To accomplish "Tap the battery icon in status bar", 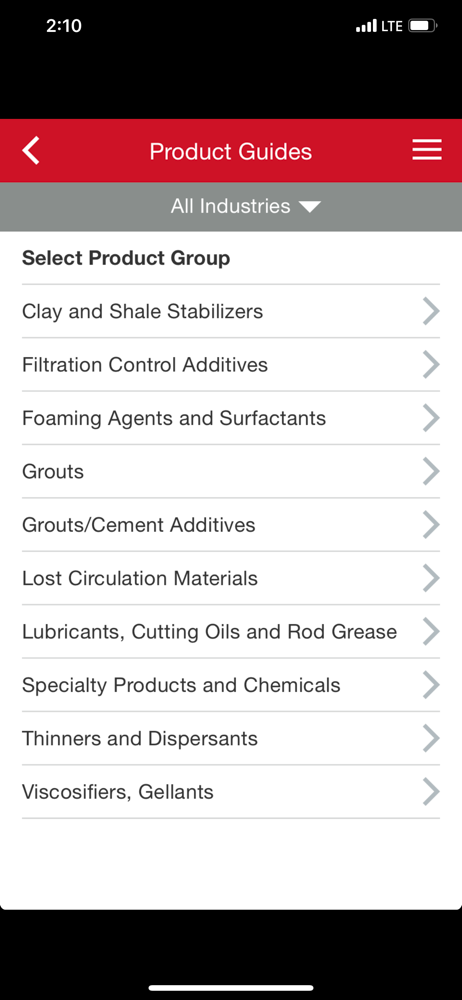I will click(422, 26).
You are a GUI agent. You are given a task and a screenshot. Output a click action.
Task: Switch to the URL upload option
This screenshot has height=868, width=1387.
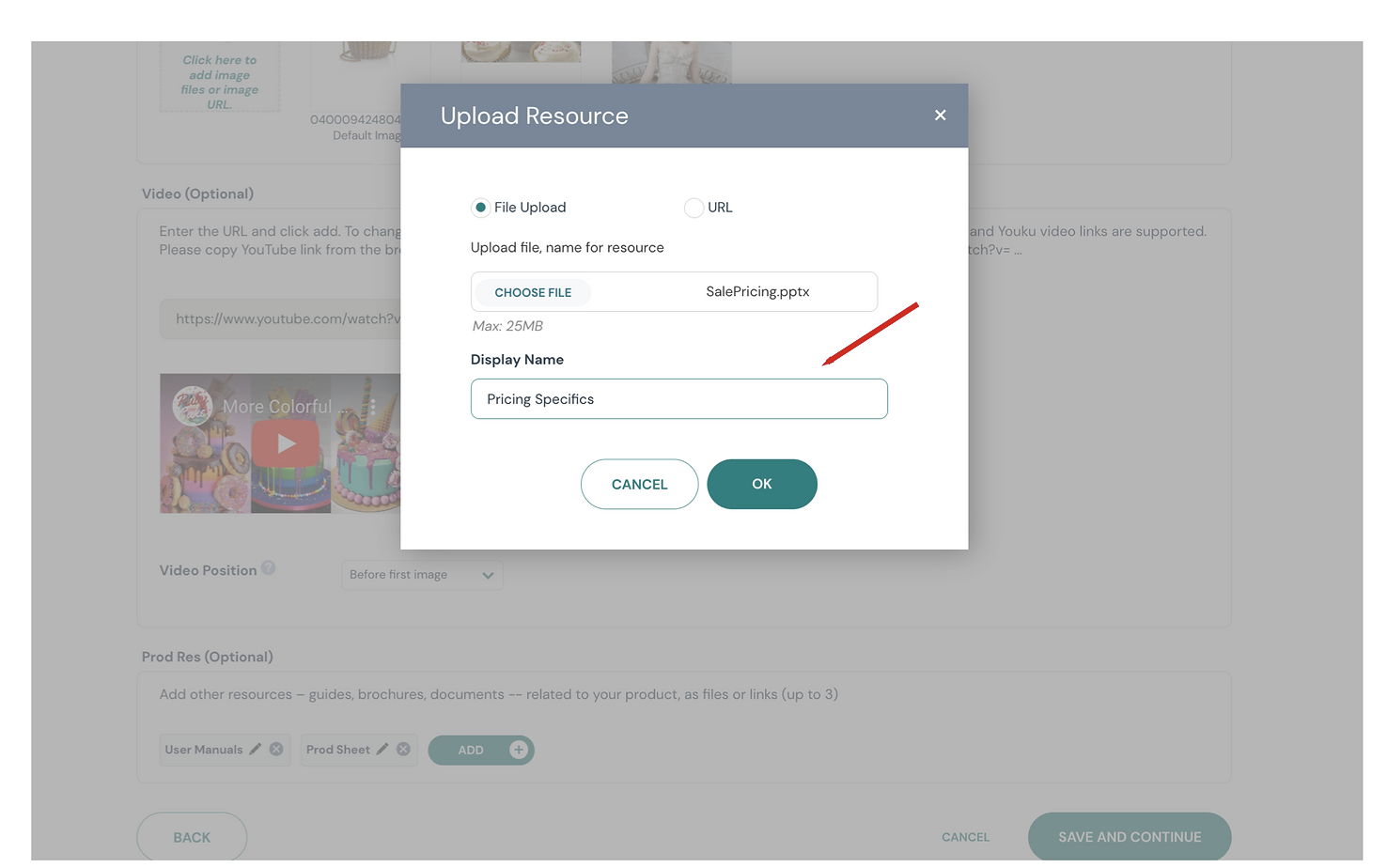click(x=694, y=208)
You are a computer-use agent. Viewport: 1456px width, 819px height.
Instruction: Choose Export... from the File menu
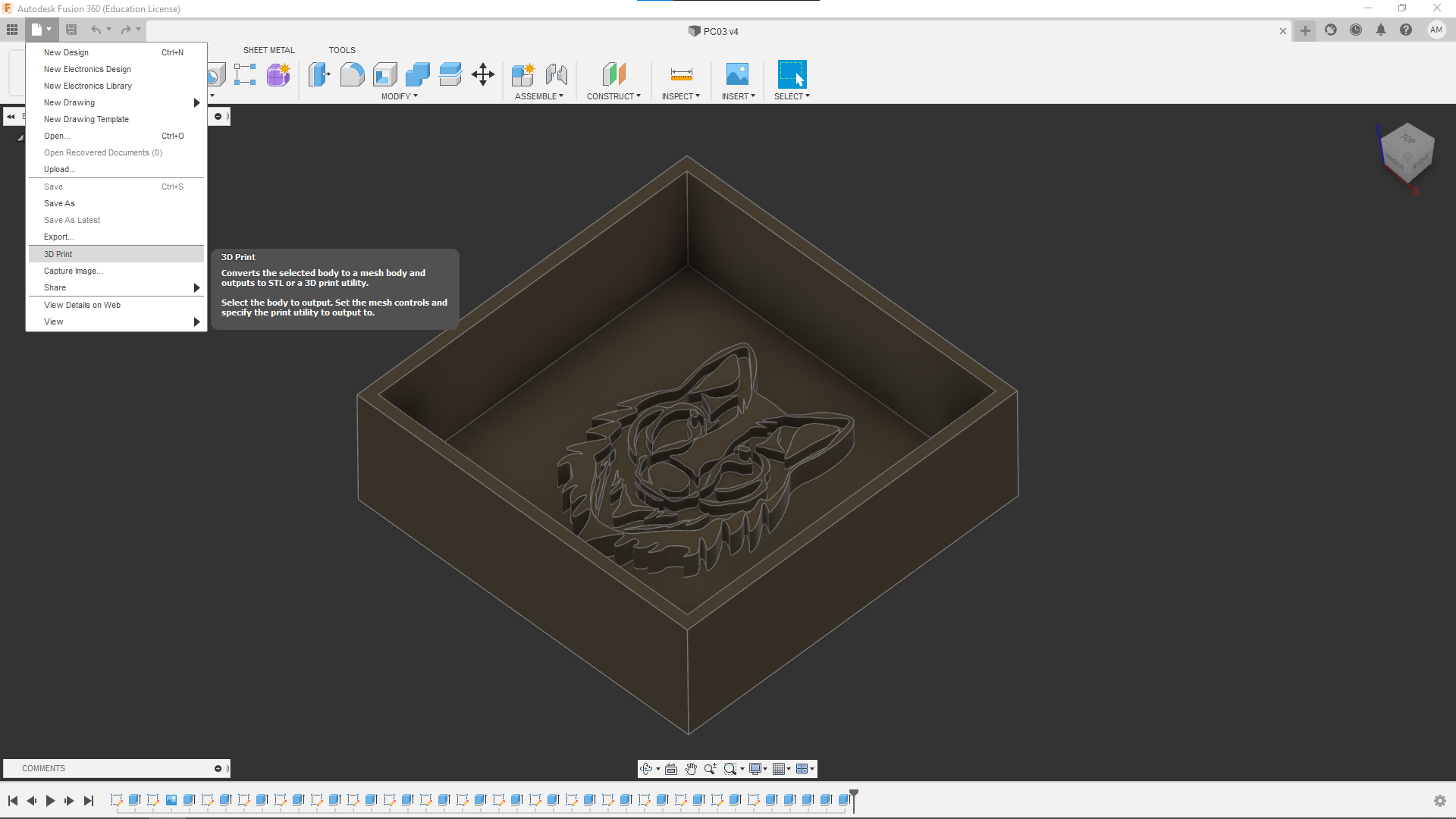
*****
WRITTEN INSTRUCTION:
Could you update the material from the line that contains "You are a computer-use" through the end of the material, swapping "Export..." for "Import..." and leaving everything else unchanged? Please omit the pictures.

PROBLEM SOLUTION:
You are a computer-use agent. Viewport: 1456px width, 819px height.
Instruction: Choose Import... from the File menu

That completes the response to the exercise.